I must admit that there are a few street names that are not familiar to me but I have not explored every corner of Falconer. Then you start wondering why streets are named what they are named. Who were Grace, Filipa, Pearl, James, Arthur, Harold, Ralph, Gladys, and Richard and why are streets named for them? Were there hickory trees on Hickory Street? When did Fenton Street change to South Dow Street? Street names can produce many questions.
One other street name did jump out at me as I was reading street names. Although it is spelled Valeylungo on this map, I would think that the real spelling was Vallelunga.
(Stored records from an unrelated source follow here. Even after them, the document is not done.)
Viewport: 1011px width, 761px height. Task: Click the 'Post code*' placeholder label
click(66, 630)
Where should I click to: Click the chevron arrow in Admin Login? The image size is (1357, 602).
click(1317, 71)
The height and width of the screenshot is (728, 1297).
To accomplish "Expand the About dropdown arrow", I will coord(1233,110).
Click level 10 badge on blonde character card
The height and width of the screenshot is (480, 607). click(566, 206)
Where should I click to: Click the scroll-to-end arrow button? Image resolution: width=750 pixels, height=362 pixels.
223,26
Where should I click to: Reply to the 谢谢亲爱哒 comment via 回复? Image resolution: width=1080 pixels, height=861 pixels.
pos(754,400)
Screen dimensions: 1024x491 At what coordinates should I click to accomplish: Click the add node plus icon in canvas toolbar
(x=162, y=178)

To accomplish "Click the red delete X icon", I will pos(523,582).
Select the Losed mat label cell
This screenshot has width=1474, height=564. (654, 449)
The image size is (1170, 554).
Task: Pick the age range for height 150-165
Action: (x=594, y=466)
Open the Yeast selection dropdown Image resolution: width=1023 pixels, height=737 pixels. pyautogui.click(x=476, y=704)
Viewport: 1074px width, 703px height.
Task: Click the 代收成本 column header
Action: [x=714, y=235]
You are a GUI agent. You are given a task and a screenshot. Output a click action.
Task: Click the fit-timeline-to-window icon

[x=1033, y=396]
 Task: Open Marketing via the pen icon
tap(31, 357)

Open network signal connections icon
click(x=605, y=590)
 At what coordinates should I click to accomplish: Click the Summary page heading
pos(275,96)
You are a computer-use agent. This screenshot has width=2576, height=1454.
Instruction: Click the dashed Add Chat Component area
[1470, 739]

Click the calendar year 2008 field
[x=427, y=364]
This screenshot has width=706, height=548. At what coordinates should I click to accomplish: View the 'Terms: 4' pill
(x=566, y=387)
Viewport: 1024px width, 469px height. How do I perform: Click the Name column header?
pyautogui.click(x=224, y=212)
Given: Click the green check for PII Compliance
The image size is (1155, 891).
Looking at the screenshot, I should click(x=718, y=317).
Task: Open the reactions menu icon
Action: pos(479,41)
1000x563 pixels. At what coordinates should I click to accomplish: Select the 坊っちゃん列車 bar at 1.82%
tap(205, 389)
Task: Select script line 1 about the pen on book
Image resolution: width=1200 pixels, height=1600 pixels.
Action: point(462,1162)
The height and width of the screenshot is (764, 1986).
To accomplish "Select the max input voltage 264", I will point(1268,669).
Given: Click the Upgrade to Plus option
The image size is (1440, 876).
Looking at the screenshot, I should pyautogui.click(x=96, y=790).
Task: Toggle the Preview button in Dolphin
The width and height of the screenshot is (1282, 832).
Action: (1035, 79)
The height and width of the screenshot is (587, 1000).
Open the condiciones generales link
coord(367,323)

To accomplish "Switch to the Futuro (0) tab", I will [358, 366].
Because of the genealogy I have done, I recognized it as the name of a village in Sicily from which a number of the early Italian families in Falconer had come. There were three houses indicated along that street. They are probably the same three houses which are along the west side of that street today. Some readers are now trying to figure out just where in Falconer is that street. At some point in history that name was dropped and the street is now the extension of Richard Avenue that is between Falconer Street and West Main Street (Route 394). It is likely that those three houses were built by or at least occupied by immigrant families from Vallelunga. Vallelunga is within 100 kilometers of Palermo, Sicily and not too far from San Cataldo, Marianopoli, Serradifalco, and Mussomeli, also villages which provided a number of immigrant families to the Jamestown area.
Street names on maps can often provide clues to people who lived on those streets. Maps from different time periods can indicate changes either in names or in the path a street follows. Take a moment and think if any of the streets you were familiar with though out your life had changed names. According to the 1940 U.S. census my family lived on Pine Ridge Road in Busti, without moving they were living on the Busti-Lakewood Townline Road during my childhood and continuing to live in the same house, lived on Southwestern Drive during my high school years and later.